2/12/11

Un ejemplito de Macri

A tan solo 24 horas de que el Congreso Nacional avance con tres leyes (una por la mitad que veremos cómo se resuelve) en más ampliación de ciudadanía, la Legislatura porteña, con mayoría del Macrismo y algunas abstenciones cómplices, avanza contra los docentes quitándoles derechos y retrocediendo a épocas de sangre y fuego.

Es como que Macri y su equipo, hubieran tenido la necesidad de festejar los 10 años de la implementación del corralito con represión, bandas organizadas que golpearan docentes, y legisladores que ríen socarrones, felices de cumplir con la orden de su jefe. Un asco.

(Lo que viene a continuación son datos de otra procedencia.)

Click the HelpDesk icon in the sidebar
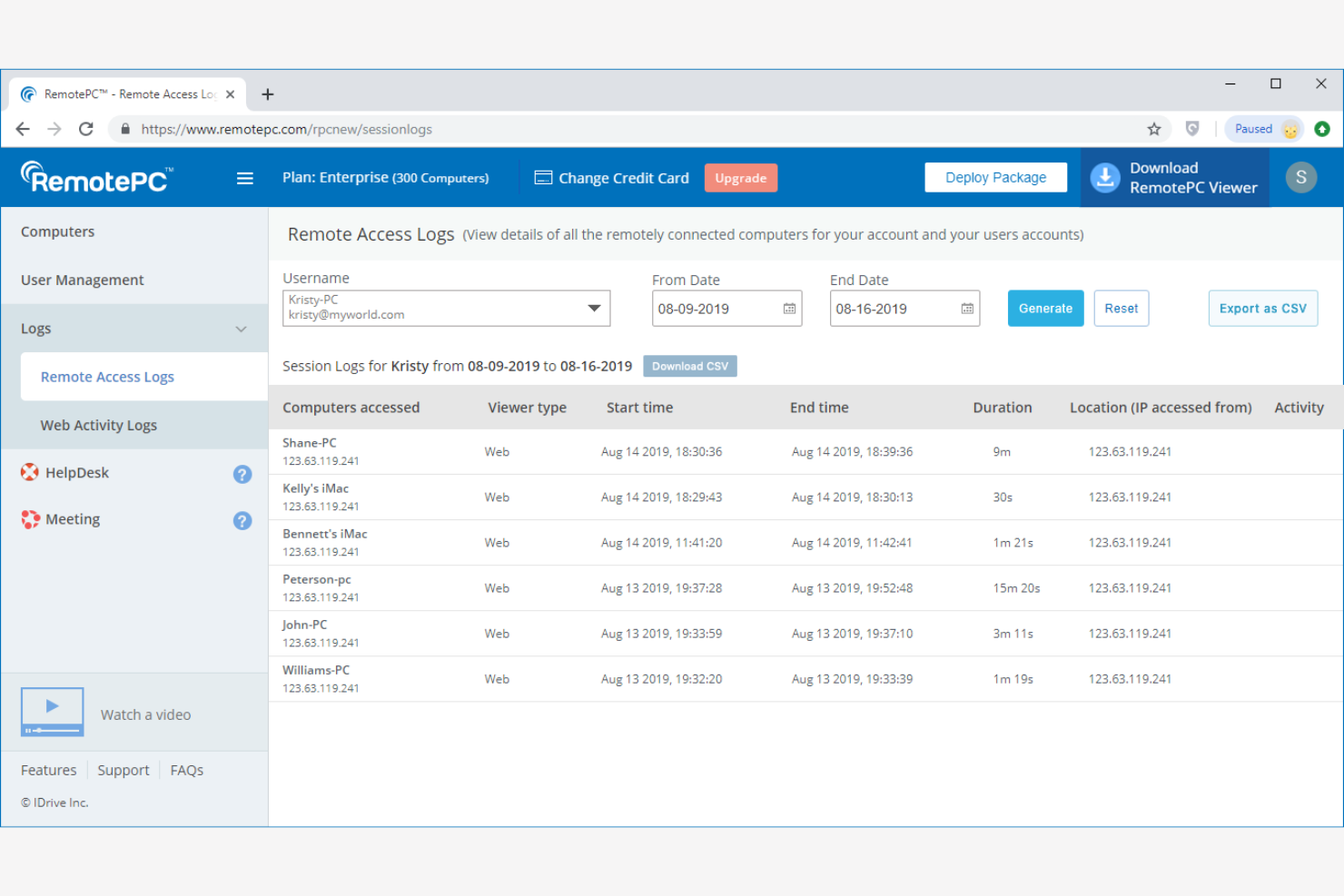Image resolution: width=1344 pixels, height=896 pixels. [29, 472]
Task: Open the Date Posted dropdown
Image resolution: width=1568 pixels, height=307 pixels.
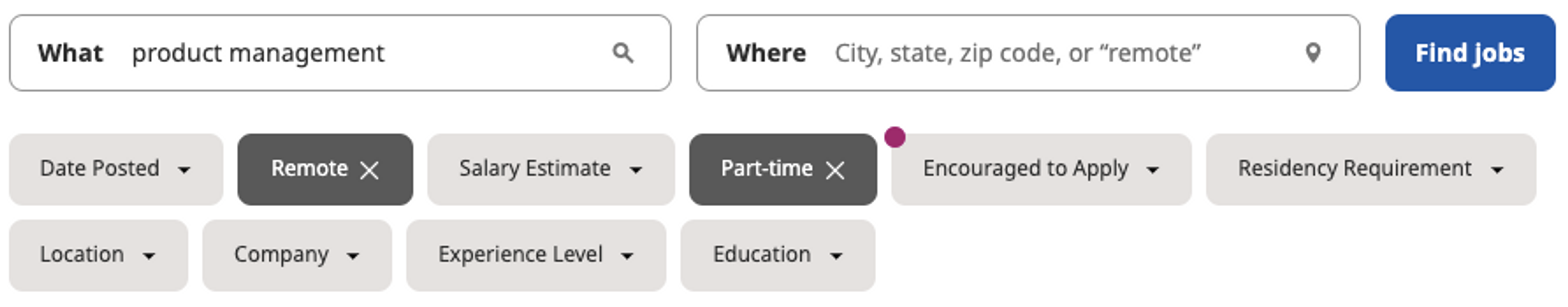Action: tap(116, 169)
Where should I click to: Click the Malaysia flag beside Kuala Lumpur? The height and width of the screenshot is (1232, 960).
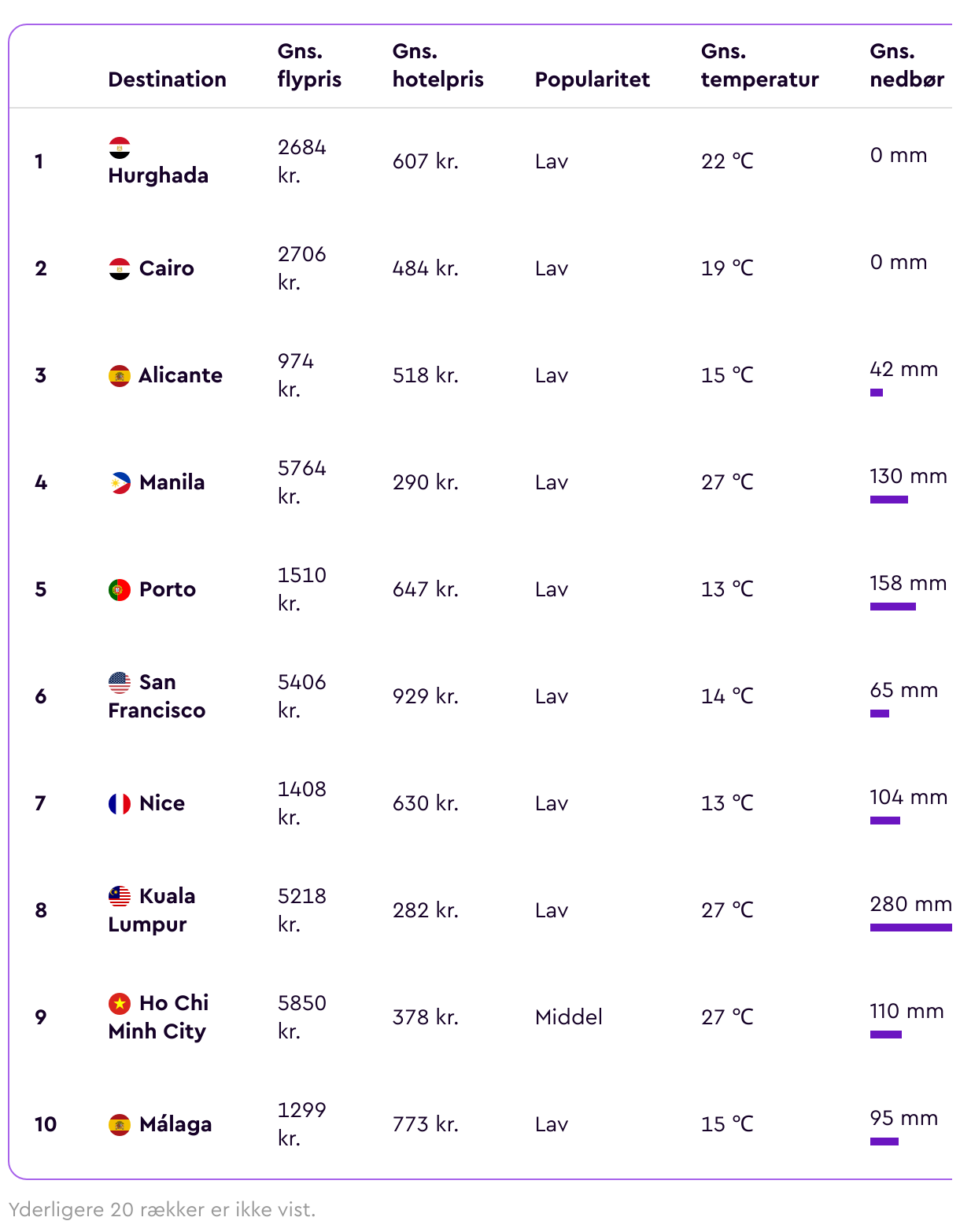120,896

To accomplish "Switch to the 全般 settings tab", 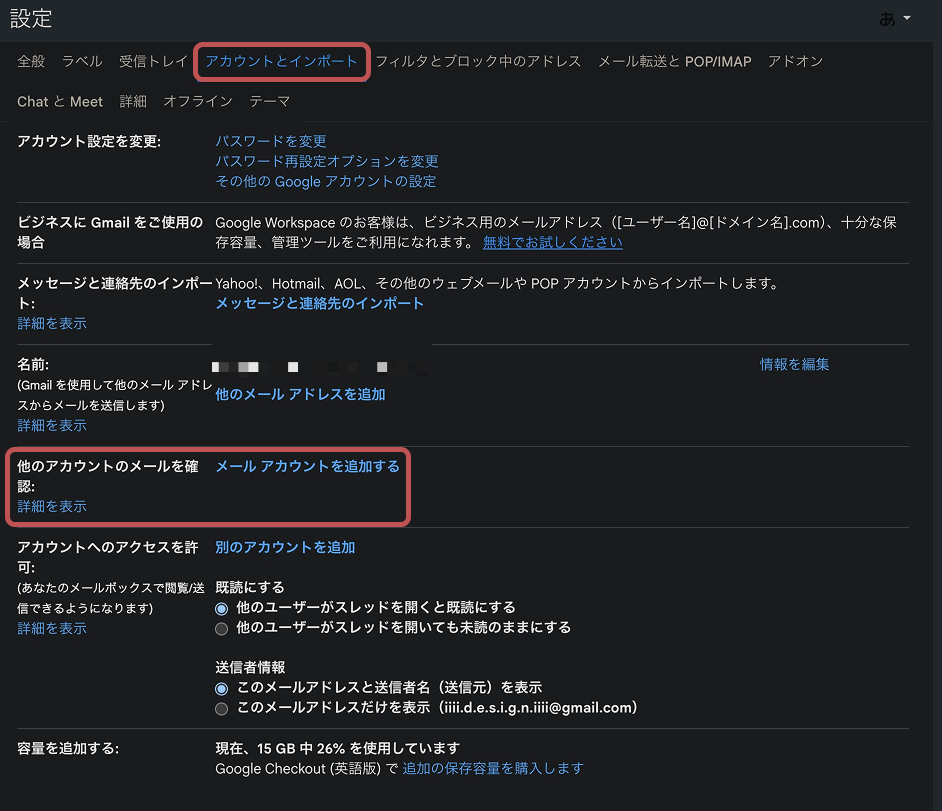I will pos(31,61).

En esta nota que publica hoy Página 12 hay un muy buen trabajo de seguimiento a los infiltrados, a través de fotografías. Es tan contundente, burdo y claro que había infiltrados con la orden de generar disturbios y agredir a los docentes, que esta mañana en Radio 10, el Ministro de Educación de la CABA debió salir a despegar a los docentes de los disturbios. "Conozco a muchos de los docentes de la ciudad y no creo que los responsables de los disturbios hayan sido los maestros”, dijo Bullrich, pero concluyó contradictoriamente al afirmar que está “convencido que esta violencia se va a ir agotando cuando se vean los beneficios del nuevo sistema”. ¿En qué quedamos? Si no fueron los docentes los violentos, como se acabaría cuando se vean las mejoras?.

Una muestra más de lo que es capaz de hacer Macri y su gente cuando se trata de recortar lo que los trabajadores han ganado con años de militancia y avanzar por derecha, bien en contradicción con el proyecto político del Gobierno Nacional. Un buen ejemplo del tipo de políticas que se adoptarían contra los trabajadores en un potencial periodo de gobierno de esta rancia ideología, disfrazada con globos de colores e increíblemente votada por la ciudad que se arroga el título de centro cultural de la Argentina.

De los 17 sindicatos que nuclean a los docentes porteños (a ver si se avivan que hay que unificar los gremios) 15 acordaron un paro de 24 horas en repudio a la represión. Una medida tibia si se tiene en cuenta, además de los palazos recibidos, el tema de fondo, que es que el Macrismo elija a dedo el pérfil de los docentes de la educación pública en la CABA. Una medida tan injusta e indefendible (salvo por el PRO y Diego Kravetz) que requeriría un paro por tiempo indeterminado.